Here is my attempt to describe the left $\text{End}(_RM)^{op}$-module structure of $M$.

Wedderburn's theorem gives us and isomorphism: $R\cong\text{End}(_RR)^{op}\cong\text{End}(_RM^n)^{op}\cong M_n(\text{End}(_RM))^{op}\cong M_n(\text{End}(_RM)^{op})$ (the first isomorphism takes $r\in R$ to the endomorphism of right multiplication by $r$ and the last one is transposition).

The diagonal injection $\text{End}(_RM)^{op}\hookrightarrow M_n(\text{End}(_RM)^{op})$ gives any $M_n(\text{End}(_RM)^{op})$-module a structure of an $\text{End}(_RM)^{op}$-module.

Wedderburn's isomorphism gives a way to look at any $R$-module as an $\text{End}(_RM)^{op}$-module by the composite map $\text{End}(_RM)^{op}\hookrightarrow M_n(\text{End}(_RM)^{op})\cong R$. To describe it more concretely, we need to follow Wedderburn's isomorphism backwards. Since we're only looking at the image of the diagonal injection $\text{End}(_RM)^{op}\hookrightarrow M_n(\text{End}(_RM)^{op})$, the transposition does nothing. We will allow ourselves to represent elements of $R$ using coordinates corresponding to the module decomposition $R=M^n$. So, $d\in\text{End}(_RM)^{op}$ maps to the element $r\in R$ such that for any $(m_1,\dotsc,m_n)\in M^n$ it holds that $(m_1,\dotsc,m_n)r=(d(m_1),\dotsc,d(m_n))$. Choose $(e_1,\dotsc,e_n)\in M^n$ representing $1\in R$ and get $r=(d(e_1),\dotsc,d(e_n))$.
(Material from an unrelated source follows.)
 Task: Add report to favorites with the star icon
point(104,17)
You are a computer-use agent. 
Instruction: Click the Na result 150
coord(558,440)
As I described it, looking at the $\text{End}(_RM)^{op}$-structure of $M$ is not a very useful way to determine $n$ because to understand it, one already need to know the module decomposition $R=M^n$, which includes knowing $n$.
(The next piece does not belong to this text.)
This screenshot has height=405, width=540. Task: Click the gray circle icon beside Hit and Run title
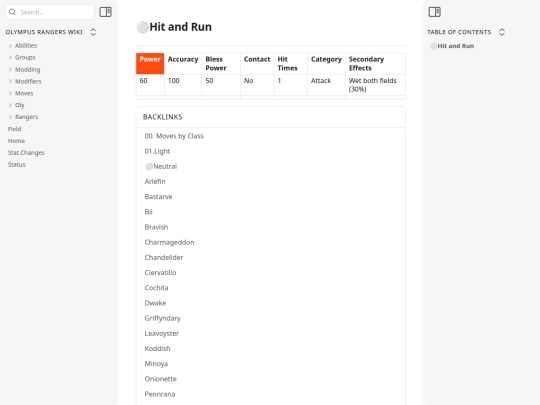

Maybe adding additional structure to $R$ (like making it an algebra over a field) would make it possible to understand the dimension of $M$ over $\text{End}(_RM)^{op}$ without actually understanding the action itself. To do so, we'd probably have to check some of the homomorphisms above are algebra homomorphisms.
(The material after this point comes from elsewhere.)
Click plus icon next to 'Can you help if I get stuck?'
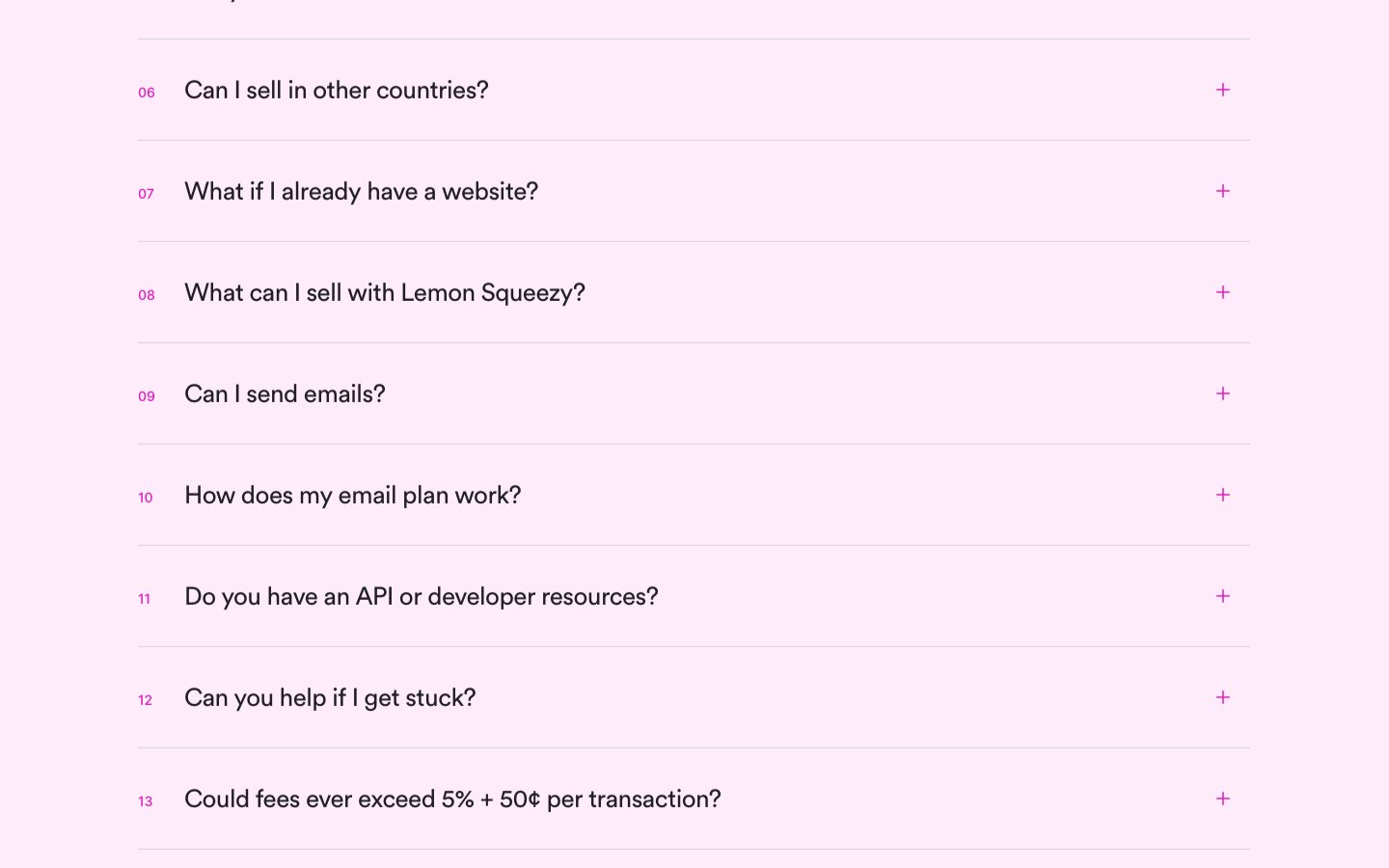Viewport: 1389px width, 868px height. 1222,697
The idea behind the previous paragraph is that if $A$ is a division algebra over a field $k$ and $M$ is a module over $A$ then we get an induced $k$-module structure of $M$. It is then enough to understand the $k$-module structure of $A$ and the induced $k$-module structure of $M$ and use the equtation $[M:k]=[M:A]\cdot [A:k]$ to extract $n=[M:A]$.

To justify looking at $k \subset A \subset M$ as a tower of subspaces, we need to note that the algebra action homomorphism $k \hookrightarrow A$ coincides with $k \hookrightarrow \text{End}(_AM)^{op} \rightarrow A$.